As Washington hastily beats the war drums to prepare an attack on Syria, which could take place any time soon, key rationales remain missing to justify the action.
For starters, the UN inspection team has yet reached a conclusion on the alleged use of chemical weapons, although Washington already pinned the blame on the Syrian government without coming up with any hard facts to support its claim.
Before the UN findings were read out, any US-led military action will not have the backing of the UN Security Council.
The world's commonsense is that it's the UN, not Washington, should play the leading role in marshalling an international response to the Syria crisis, because the most representative world body is the best platform to make the most objective analysis and take the most appropriate action.
Bypassing the UN to attack a sovereign state not only runs counter to international norms, but also tends to create chronic chaos as a unilateral move often comes with no permanent solution to the problem.
But history shows that Washington oftens opts to go ahead to attack a sovereign state despite a lack of UN mandate or sound proof. The Iraq war was case in point.
Here thus comes the second question: what is Washington trying to achieve with the military strike? It seems that the US administration does not have a clear objective.

Excerpt from a dataset:
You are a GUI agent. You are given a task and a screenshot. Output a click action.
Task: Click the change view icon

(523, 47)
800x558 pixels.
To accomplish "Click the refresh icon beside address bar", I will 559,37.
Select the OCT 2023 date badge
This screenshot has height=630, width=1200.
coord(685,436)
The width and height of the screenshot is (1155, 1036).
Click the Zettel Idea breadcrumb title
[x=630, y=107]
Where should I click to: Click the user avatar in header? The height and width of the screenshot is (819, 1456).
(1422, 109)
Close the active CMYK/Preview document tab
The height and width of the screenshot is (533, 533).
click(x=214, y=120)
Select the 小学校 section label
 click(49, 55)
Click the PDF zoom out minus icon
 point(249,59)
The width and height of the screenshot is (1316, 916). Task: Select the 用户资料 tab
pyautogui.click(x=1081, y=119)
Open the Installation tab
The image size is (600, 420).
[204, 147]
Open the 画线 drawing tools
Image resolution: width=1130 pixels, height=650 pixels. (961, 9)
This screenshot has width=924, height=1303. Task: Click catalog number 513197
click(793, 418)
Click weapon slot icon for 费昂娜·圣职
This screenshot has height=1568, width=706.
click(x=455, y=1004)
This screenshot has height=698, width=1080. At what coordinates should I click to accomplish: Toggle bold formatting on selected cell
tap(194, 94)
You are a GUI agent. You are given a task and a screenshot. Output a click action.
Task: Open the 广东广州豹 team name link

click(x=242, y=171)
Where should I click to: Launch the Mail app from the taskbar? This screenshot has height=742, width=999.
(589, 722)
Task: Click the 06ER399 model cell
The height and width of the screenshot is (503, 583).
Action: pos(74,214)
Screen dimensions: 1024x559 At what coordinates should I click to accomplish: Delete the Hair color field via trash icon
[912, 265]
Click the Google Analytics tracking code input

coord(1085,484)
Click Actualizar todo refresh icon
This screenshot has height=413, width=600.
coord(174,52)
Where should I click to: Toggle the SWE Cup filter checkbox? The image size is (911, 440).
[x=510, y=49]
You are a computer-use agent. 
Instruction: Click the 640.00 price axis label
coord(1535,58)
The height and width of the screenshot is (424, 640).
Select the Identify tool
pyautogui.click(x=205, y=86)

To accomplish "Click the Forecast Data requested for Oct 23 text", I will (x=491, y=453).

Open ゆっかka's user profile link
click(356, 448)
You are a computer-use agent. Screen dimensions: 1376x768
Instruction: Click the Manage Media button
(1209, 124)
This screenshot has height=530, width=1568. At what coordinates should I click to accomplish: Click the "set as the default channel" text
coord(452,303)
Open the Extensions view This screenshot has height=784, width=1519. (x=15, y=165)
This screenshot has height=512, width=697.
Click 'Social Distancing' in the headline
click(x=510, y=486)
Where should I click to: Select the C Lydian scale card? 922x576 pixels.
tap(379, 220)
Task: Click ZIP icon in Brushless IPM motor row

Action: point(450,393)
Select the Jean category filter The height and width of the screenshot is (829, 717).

Task statement: Carry on the commentary on a US strike on Syria, starting right after its last sentence. The listing has nothing to do with the commentary on a US strike on Syria.

Response below:
To topple Syrian President Bashar Al-Assad? Apparently, Washington has given "no" for the answer.
White House spokesman Jay Carney said Tuesday the options considered by President Barack Obama are not about "regime change."
The Washington Post reported earlier that Obama is looking at a limited military strike on Syrian targets, involving sea-launched cruise missiles or possibly long-range bombers.
To protect civilians in Syria?
That is the answer given by US Secretary of State John Kerry. But even putting aside the fact that the culprit is still unknown, protecting civilians does not justify the US attack.
Foreign intervention of any kind will only aggravate the situation rather than help end the conflict. It is the Syrian civilians, who the US claims to defend, that would suffer the most in a prolonged civil war.
To teach Assad a lesson? To show that the US is serious about "red line?" It would be extremely irresponsible for the US government to risk regional stability, and spend millions of American tax payer's dollars, just to demonstrate "I mean it."
Last, but not the least, Washington does not have a rational evaluation of consequences.
It might not be a "catastrophe," as Iran's Supreme Leader Ayatollah Ali Khamenei said, but the aftermath of a strike would be dire.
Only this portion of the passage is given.